→ Exercise: Without the pictures, can you quote each line below exactly?

[[ Supplied data open ]]

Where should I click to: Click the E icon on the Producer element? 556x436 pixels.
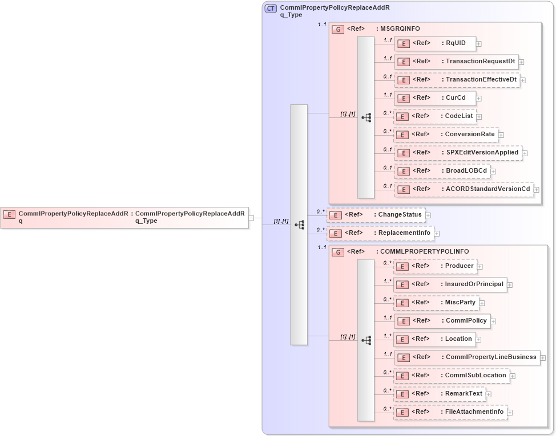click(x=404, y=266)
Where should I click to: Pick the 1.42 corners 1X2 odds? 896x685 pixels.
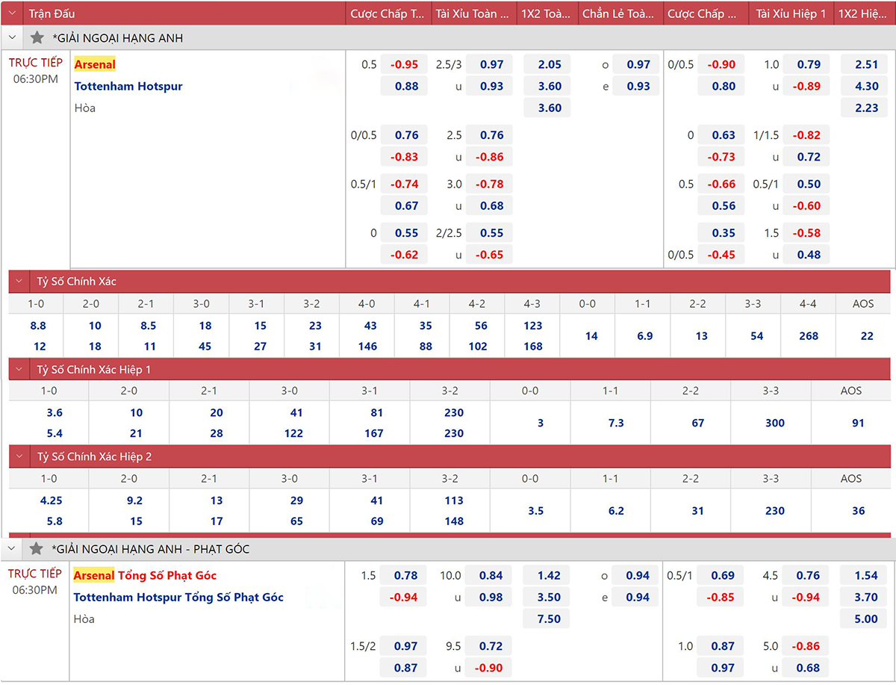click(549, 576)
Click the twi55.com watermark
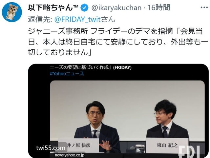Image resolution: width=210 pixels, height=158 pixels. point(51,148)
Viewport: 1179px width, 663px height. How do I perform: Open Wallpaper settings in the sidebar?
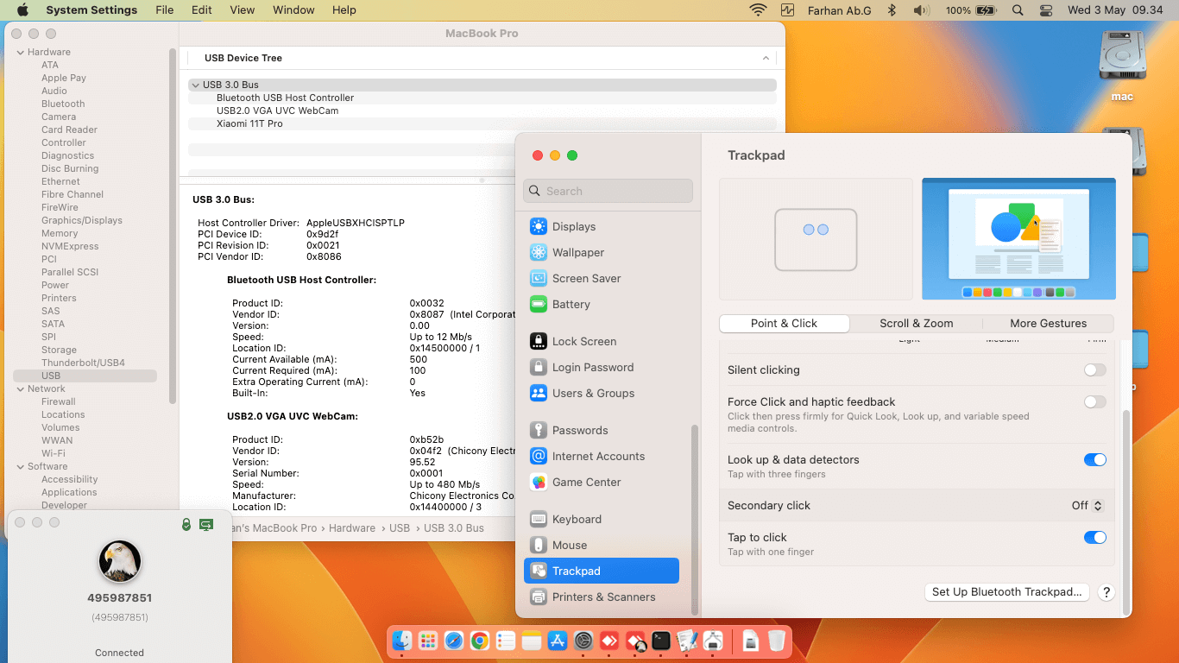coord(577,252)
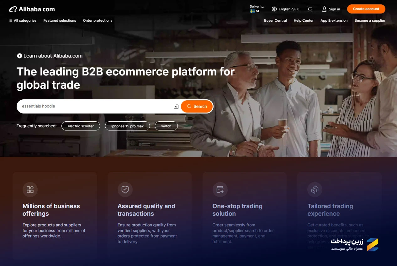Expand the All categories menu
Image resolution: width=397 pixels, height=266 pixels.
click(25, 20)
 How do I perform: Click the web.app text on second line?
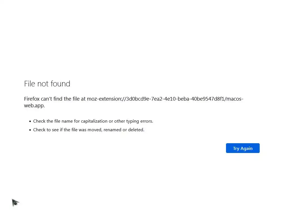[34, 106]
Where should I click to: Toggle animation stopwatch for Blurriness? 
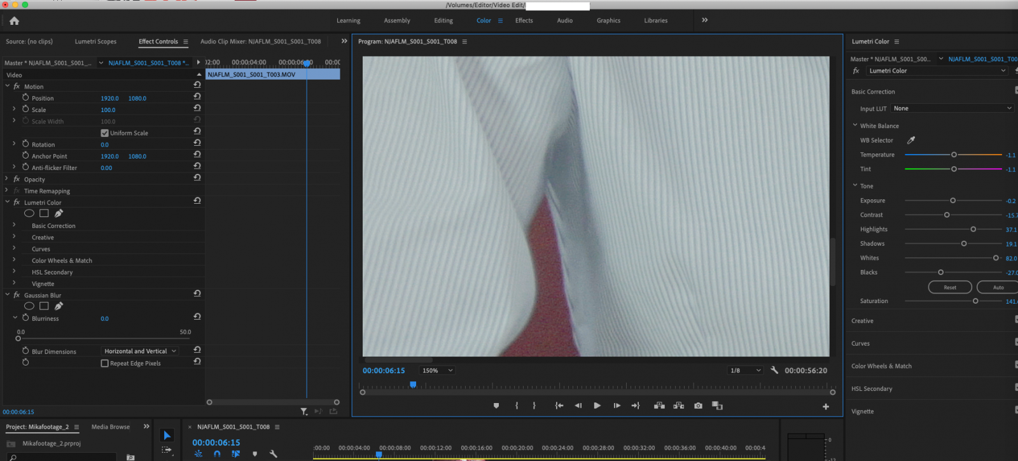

[[ Supplied data closed ]]

→ Exercise response:
Where should I click to: Click the E icon on the Producer element? 556x436 pixels.
click(x=404, y=266)
Where should I click to: Pick the 1.42 corners 1X2 odds? 896x685 pixels.
click(549, 576)
Click the twi55.com watermark
Image resolution: width=210 pixels, height=158 pixels. point(51,148)
Viewport: 1179px width, 663px height. How do I perform: Open Wallpaper settings in the sidebar?
coord(577,252)
Expand the All categories menu
Image resolution: width=397 pixels, height=266 pixels.
click(25, 20)
 How do I perform: Click the web.app text on second line?
[34, 106]
Where should I click to: Toggle animation stopwatch for Blurriness? 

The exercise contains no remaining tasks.